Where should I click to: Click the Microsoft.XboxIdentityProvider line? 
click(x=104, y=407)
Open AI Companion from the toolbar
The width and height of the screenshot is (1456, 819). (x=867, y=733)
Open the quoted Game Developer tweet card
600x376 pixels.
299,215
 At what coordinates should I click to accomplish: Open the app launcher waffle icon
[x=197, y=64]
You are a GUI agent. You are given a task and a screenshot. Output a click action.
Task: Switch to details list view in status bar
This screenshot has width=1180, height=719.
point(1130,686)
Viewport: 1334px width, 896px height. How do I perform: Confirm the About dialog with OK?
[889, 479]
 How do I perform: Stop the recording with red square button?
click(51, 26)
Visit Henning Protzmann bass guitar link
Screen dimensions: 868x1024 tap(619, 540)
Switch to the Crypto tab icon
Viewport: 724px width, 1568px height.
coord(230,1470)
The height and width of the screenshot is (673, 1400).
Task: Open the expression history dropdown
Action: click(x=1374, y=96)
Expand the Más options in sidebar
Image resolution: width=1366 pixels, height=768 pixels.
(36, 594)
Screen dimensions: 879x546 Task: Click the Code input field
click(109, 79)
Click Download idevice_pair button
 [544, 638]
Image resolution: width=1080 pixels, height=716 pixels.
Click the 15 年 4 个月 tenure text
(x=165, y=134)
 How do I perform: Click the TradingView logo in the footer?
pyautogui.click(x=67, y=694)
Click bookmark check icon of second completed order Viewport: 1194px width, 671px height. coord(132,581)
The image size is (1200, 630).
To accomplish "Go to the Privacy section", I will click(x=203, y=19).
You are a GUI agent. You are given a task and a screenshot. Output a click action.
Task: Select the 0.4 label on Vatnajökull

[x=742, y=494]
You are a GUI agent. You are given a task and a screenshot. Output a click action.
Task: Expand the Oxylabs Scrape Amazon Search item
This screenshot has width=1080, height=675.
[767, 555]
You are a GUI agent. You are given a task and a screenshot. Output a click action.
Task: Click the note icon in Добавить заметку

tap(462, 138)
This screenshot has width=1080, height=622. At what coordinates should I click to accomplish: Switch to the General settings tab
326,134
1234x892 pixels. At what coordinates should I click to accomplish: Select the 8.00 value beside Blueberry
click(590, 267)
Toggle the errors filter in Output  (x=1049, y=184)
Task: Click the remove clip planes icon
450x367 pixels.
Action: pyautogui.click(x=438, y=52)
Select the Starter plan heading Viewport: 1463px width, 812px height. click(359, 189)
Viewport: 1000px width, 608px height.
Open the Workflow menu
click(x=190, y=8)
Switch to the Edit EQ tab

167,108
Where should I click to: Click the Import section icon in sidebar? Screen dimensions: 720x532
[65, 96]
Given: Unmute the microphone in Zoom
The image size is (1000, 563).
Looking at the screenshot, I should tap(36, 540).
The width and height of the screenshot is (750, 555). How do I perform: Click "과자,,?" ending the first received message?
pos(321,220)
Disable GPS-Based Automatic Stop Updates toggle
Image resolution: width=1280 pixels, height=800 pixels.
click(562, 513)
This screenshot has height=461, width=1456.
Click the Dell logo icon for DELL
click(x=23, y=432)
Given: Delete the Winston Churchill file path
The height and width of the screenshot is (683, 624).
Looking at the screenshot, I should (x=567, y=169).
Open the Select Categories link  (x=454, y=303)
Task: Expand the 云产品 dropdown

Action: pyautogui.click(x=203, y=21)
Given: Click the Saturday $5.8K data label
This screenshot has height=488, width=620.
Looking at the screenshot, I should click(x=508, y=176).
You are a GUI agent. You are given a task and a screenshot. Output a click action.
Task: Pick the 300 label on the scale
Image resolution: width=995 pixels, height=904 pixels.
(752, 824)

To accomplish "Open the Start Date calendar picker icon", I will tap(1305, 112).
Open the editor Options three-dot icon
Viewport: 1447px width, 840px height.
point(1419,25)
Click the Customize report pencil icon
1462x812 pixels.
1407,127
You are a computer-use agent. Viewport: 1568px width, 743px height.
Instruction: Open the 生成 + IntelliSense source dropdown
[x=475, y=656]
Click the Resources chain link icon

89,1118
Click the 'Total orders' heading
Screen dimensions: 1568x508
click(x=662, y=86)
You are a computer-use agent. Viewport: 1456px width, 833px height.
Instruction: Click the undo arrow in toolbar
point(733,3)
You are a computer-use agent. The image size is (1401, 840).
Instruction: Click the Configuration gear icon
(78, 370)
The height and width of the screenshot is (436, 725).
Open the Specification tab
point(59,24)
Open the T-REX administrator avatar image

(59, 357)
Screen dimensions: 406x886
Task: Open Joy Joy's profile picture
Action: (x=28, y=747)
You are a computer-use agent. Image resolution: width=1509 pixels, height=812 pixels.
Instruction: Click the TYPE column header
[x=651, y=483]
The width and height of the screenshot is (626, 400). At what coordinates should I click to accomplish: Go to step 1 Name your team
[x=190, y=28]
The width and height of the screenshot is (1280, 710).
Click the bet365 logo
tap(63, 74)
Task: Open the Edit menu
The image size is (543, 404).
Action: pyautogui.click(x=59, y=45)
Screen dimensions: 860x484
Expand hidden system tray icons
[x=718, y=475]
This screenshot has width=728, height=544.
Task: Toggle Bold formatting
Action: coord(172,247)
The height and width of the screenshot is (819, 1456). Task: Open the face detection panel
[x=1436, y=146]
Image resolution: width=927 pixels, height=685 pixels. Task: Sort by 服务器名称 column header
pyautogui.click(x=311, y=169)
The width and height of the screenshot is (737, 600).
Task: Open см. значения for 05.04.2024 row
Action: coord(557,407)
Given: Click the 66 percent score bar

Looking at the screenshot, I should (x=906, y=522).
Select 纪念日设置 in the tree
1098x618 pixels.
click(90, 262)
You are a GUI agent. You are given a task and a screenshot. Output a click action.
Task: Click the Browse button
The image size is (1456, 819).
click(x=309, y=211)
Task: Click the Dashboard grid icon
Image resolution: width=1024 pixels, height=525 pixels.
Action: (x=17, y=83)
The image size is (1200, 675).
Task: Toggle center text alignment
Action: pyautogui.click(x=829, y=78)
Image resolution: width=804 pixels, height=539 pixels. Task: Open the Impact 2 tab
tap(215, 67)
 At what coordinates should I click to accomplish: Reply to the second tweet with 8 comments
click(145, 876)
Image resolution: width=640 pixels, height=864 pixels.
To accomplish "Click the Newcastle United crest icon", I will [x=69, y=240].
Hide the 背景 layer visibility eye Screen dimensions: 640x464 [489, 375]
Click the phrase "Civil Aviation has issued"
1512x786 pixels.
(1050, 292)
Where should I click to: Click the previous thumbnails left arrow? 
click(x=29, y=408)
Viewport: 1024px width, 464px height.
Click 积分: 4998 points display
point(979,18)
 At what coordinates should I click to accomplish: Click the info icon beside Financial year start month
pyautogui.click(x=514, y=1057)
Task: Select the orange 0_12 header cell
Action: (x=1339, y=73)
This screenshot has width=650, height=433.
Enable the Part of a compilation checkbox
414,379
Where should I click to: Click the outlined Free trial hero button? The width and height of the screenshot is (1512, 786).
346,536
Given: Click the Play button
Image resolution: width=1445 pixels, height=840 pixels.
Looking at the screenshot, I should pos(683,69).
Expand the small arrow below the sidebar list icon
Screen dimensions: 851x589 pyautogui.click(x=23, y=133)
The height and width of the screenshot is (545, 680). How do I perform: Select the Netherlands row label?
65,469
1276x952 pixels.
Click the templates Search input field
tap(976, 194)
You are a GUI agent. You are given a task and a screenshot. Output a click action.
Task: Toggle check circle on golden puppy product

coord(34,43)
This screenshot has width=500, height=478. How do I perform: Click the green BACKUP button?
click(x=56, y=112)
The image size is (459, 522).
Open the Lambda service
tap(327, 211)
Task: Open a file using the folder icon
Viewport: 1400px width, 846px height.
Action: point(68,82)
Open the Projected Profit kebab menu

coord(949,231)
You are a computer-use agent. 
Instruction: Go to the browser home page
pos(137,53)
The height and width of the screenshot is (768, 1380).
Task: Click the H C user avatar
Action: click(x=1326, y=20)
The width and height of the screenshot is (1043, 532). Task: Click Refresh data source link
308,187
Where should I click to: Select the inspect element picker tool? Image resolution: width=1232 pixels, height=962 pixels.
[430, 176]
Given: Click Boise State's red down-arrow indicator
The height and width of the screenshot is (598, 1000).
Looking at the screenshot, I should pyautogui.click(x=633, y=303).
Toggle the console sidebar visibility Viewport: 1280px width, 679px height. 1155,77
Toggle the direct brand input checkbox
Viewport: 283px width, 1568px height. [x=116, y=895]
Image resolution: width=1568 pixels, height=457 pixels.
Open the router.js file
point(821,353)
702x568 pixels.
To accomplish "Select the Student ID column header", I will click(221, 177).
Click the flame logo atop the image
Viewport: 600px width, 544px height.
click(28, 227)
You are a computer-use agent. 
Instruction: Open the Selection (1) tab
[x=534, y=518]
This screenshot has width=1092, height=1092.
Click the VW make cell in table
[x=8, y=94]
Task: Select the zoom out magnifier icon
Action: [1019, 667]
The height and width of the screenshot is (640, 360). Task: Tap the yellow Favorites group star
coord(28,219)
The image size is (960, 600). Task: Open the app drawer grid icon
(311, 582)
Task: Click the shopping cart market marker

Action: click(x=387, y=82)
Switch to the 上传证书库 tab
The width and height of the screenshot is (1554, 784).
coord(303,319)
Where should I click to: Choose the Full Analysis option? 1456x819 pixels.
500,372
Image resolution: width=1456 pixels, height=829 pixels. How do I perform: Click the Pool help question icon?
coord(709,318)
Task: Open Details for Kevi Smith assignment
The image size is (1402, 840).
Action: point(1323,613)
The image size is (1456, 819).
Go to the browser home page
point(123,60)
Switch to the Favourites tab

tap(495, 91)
--
> **TASK STATEMENT**
Please copy out the lines of the records verbatim, starting at the line containing "Image resolution: width=1080" and ending at the line containing "[x=742, y=494]".

> **FINISHED TASK**
Image resolution: width=1080 pixels, height=716 pixels.
Click the 15 年 4 个月 tenure text
(x=165, y=134)
 How do I perform: Click the TradingView logo in the footer?
pyautogui.click(x=67, y=694)
Click bookmark check icon of second completed order Viewport: 1194px width, 671px height. coord(132,581)
The image size is (1200, 630).
To accomplish "Go to the Privacy section", I will click(x=203, y=19).
You are a GUI agent. You are given a task and a screenshot. Output a click action.
Task: Select the 0.4 label on Vatnajökull

[x=742, y=494]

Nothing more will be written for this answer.